• **Saved entries**
:::::

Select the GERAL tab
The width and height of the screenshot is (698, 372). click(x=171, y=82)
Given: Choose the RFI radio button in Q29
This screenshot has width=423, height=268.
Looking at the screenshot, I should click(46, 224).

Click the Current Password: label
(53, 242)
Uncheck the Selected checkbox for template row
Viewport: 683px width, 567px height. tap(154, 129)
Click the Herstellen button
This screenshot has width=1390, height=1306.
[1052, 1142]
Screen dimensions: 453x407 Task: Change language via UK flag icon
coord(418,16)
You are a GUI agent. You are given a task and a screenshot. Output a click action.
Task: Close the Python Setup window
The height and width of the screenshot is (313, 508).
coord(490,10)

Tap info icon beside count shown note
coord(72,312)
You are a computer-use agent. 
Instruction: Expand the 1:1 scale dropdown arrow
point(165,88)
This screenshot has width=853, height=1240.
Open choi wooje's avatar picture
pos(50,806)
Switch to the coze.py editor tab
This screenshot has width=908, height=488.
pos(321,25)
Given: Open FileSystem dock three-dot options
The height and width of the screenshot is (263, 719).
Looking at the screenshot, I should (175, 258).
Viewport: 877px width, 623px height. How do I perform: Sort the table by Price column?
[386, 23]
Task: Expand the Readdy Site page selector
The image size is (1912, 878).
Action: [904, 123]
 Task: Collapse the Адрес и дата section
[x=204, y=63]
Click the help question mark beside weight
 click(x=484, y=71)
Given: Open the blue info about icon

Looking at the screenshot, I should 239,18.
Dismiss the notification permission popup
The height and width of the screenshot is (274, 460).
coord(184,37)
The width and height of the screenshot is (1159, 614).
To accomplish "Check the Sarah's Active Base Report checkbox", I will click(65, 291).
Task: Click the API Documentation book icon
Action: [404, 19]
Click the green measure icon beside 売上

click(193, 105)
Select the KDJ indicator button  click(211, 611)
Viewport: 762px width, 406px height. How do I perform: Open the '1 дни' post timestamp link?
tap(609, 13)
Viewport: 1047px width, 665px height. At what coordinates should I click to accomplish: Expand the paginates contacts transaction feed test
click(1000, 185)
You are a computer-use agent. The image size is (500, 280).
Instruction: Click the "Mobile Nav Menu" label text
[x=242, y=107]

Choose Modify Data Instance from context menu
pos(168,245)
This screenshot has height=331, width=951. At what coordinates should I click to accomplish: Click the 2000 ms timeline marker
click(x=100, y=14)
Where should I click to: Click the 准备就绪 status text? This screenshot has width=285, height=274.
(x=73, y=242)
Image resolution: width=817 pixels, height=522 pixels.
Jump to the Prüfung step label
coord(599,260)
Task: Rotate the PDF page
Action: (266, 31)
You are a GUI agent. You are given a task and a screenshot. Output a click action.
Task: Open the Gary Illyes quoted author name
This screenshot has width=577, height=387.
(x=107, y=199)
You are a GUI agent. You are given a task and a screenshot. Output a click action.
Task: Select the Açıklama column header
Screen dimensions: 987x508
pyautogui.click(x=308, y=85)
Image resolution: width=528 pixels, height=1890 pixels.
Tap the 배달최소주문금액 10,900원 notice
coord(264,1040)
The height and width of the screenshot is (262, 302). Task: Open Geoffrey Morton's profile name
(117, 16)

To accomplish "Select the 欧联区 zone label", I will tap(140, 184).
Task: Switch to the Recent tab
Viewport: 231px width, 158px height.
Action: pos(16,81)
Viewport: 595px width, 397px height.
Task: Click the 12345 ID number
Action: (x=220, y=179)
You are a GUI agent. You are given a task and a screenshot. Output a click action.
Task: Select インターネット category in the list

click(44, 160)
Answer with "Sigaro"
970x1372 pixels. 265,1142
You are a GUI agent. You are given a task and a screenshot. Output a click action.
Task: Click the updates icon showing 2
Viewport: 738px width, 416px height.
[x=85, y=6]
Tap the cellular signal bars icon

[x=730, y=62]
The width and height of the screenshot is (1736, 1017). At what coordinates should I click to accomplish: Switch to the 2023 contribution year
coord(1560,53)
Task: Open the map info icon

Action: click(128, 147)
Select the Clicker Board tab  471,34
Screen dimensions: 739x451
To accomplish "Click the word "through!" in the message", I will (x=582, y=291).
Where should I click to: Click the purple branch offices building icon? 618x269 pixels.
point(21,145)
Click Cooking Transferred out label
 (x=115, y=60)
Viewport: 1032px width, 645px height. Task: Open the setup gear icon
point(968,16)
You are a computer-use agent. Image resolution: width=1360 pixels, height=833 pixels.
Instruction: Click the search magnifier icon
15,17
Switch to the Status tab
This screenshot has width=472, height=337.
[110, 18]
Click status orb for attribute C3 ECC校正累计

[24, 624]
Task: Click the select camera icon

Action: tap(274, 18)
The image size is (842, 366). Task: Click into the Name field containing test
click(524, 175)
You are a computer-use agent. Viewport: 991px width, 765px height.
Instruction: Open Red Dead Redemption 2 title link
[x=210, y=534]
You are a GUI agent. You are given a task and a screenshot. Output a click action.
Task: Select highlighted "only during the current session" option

:::::

Output the full set of entries exactly as they were given.

• **FINAL ANSWER**
Select the GERAL tab
The width and height of the screenshot is (698, 372). click(x=171, y=82)
Given: Choose the RFI radio button in Q29
This screenshot has width=423, height=268.
Looking at the screenshot, I should click(46, 224).

Click the Current Password: label
(53, 242)
Uncheck the Selected checkbox for template row
Viewport: 683px width, 567px height. tap(154, 129)
Click the Herstellen button
This screenshot has width=1390, height=1306.
[1052, 1142]
Screen dimensions: 453x407 Task: Change language via UK flag icon
coord(418,16)
You are a GUI agent. You are given a task and a screenshot. Output a click action.
Task: Close the Python Setup window
The height and width of the screenshot is (313, 508).
coord(490,10)

Tap info icon beside count shown note
coord(72,312)
You are a computer-use agent. 
Instruction: Expand the 1:1 scale dropdown arrow
point(165,88)
This screenshot has width=853, height=1240.
Open choi wooje's avatar picture
pos(50,806)
Switch to the coze.py editor tab
This screenshot has width=908, height=488.
pos(321,25)
Given: Open FileSystem dock three-dot options
The height and width of the screenshot is (263, 719).
Looking at the screenshot, I should (175, 258).
Viewport: 877px width, 623px height. How do I perform: Sort the table by Price column?
[386, 23]
Task: Expand the Readdy Site page selector
The image size is (1912, 878).
Action: [904, 123]
 Task: Collapse the Адрес и дата section
[x=204, y=63]
Click the help question mark beside weight
 click(x=484, y=71)
Given: Open the blue info about icon

Looking at the screenshot, I should 239,18.
Dismiss the notification permission popup
The height and width of the screenshot is (274, 460).
coord(184,37)
The width and height of the screenshot is (1159, 614).
To accomplish "Check the Sarah's Active Base Report checkbox", I will click(65, 291).
Task: Click the API Documentation book icon
Action: [404, 19]
Click the green measure icon beside 売上

click(193, 105)
Select the KDJ indicator button  click(211, 611)
Viewport: 762px width, 406px height. How do I perform: Open the '1 дни' post timestamp link?
tap(609, 13)
Viewport: 1047px width, 665px height. At what coordinates should I click to accomplish: Expand the paginates contacts transaction feed test
click(1000, 185)
You are a computer-use agent. The image size is (500, 280).
Instruction: Click the "Mobile Nav Menu" label text
[x=242, y=107]

Choose Modify Data Instance from context menu
pos(168,245)
This screenshot has height=331, width=951. At what coordinates should I click to accomplish: Click the 2000 ms timeline marker
click(x=100, y=14)
Where should I click to: Click the 准备就绪 status text? This screenshot has width=285, height=274.
(x=73, y=242)
Image resolution: width=817 pixels, height=522 pixels.
Jump to the Prüfung step label
coord(599,260)
Task: Rotate the PDF page
Action: (266, 31)
You are a GUI agent. You are given a task and a screenshot. Output a click action.
Task: Open the Gary Illyes quoted author name
This screenshot has width=577, height=387.
(x=107, y=199)
You are a GUI agent. You are given a task and a screenshot. Output a click action.
Task: Select the Açıklama column header
Screen dimensions: 987x508
pyautogui.click(x=308, y=85)
Image resolution: width=528 pixels, height=1890 pixels.
Tap the 배달최소주문금액 10,900원 notice
coord(264,1040)
The height and width of the screenshot is (262, 302). Task: Open Geoffrey Morton's profile name
(117, 16)

To accomplish "Select the 欧联区 zone label", I will tap(140, 184).
Task: Switch to the Recent tab
Viewport: 231px width, 158px height.
Action: pos(16,81)
Viewport: 595px width, 397px height.
Task: Click the 12345 ID number
Action: (x=220, y=179)
You are a GUI agent. You are given a task and a screenshot. Output a click action.
Task: Select インターネット category in the list

click(44, 160)
Answer with "Sigaro"
970x1372 pixels. 265,1142
You are a GUI agent. You are given a task and a screenshot. Output a click action.
Task: Click the updates icon showing 2
Viewport: 738px width, 416px height.
[x=85, y=6]
Tap the cellular signal bars icon

[x=730, y=62]
The width and height of the screenshot is (1736, 1017). At what coordinates should I click to accomplish: Switch to the 2023 contribution year
coord(1560,53)
Task: Open the map info icon

Action: click(128, 147)
Select the Clicker Board tab  471,34
Screen dimensions: 739x451
To accomplish "Click the word "through!" in the message", I will (x=582, y=291).
Where should I click to: Click the purple branch offices building icon? 618x269 pixels.
point(21,145)
Click Cooking Transferred out label
 (x=115, y=60)
Viewport: 1032px width, 645px height. Task: Open the setup gear icon
point(968,16)
You are a computer-use agent. Image resolution: width=1360 pixels, height=833 pixels.
Instruction: Click the search magnifier icon
15,17
Switch to the Status tab
This screenshot has width=472, height=337.
[110, 18]
Click status orb for attribute C3 ECC校正累计

[24, 624]
Task: Click the select camera icon

Action: tap(274, 18)
The image size is (842, 366). Task: Click into the Name field containing test
click(524, 175)
You are a computer-use agent. Viewport: 991px width, 765px height.
Instruction: Open Red Dead Redemption 2 title link
[x=210, y=534]
You are a GUI agent. You are given a task and a screenshot. Output a click action.
Task: Select highlighted "only during the current session" option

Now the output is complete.